Selected passage ::
_ _ _

We peeked inside the chapel and continued through the cloister to the garden. C.S. Lewis was a fellow and a professor of English at Magdalen College and was particularly fond of Addison’s Walk along the Thames on the grounds of the college.
It was here that he had a particularly pivotal conversation with Tolkien about the relationship between common mythological themes and Christianity that was a significant part of Lewis’ conversion. I found this poem Tolkien wrote about those talks. An excerpt:
I will not treat your dusty path and flat,
denoting this and that by this and that,
your world immutable wherein no part
the little maker has with maker’s art.
I bow not yet before the Iron Crown,
nor cast my own small golden sceptre down.
In Paradise perchance the eye may stray
from gazing upon everlasting Day
to see the day illumined, and renew
from mirrored truth the likeness of the True.
Then looking on the Blessed Land ’twill see
that all is as it is, and yet made free:
Salvation changes not, nor yet destroys,
garden nor gardener, children nor their toys.
We ambled down Addison’s Walk and I thought of Lewis and Tolkien and their friend, Hugo Dyson, doing the same. It’s not hard to understand how the greatest fantasy novels in the English language had their start here. The place is full of literary terroir; it is natural that hobbits and Mr. Tumnus would have been imagined in Oxford. The untouched meadows and somnolent deer are out of a scene from the Shire. And it is no stretch of the imagination to think of Addison’s Walk as a sign of an even more beautiful country.

_ _ _

Given material ::
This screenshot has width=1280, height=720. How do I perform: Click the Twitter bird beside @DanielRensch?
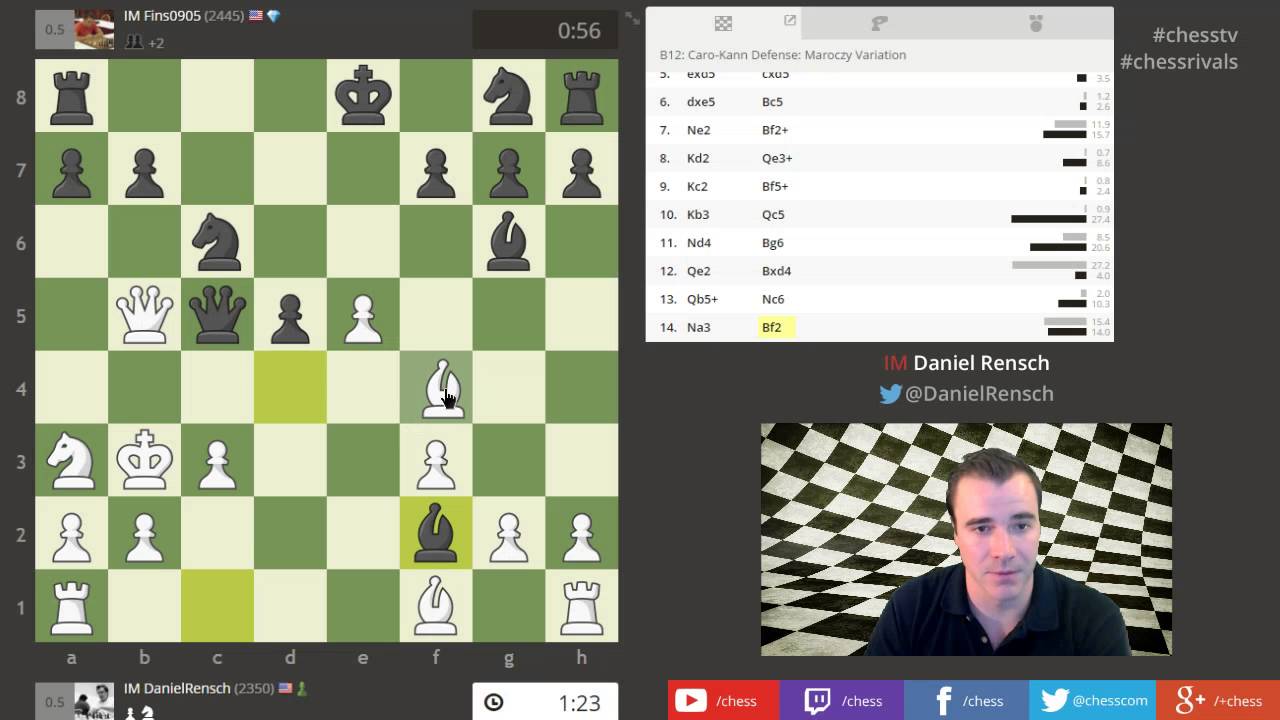[889, 394]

_ _ _

Exercise requirements ::
In the Addison's Walk passage above, copy word for word the stretch that opens with "In Paradise perchance" and ends after "more beautiful country.".

Task solution ::
In Paradise perchance the eye may stray
from gazing upon everlasting Day
to see the day illumined, and renew
from mirrored truth the likeness of the True.
Then looking on the Blessed Land ’twill see
that all is as it is, and yet made free:
Salvation changes not, nor yet destroys,
garden nor gardener, children nor their toys.
We ambled down Addison’s Walk and I thought of Lewis and Tolkien and their friend, Hugo Dyson, doing the same. It’s not hard to understand how the greatest fantasy novels in the English language had their start here. The place is full of literary terroir; it is natural that hobbits and Mr. Tumnus would have been imagined in Oxford. The untouched meadows and somnolent deer are out of a scene from the Shire. And it is no stretch of the imagination to think of Addison’s Walk as a sign of an even more beautiful country.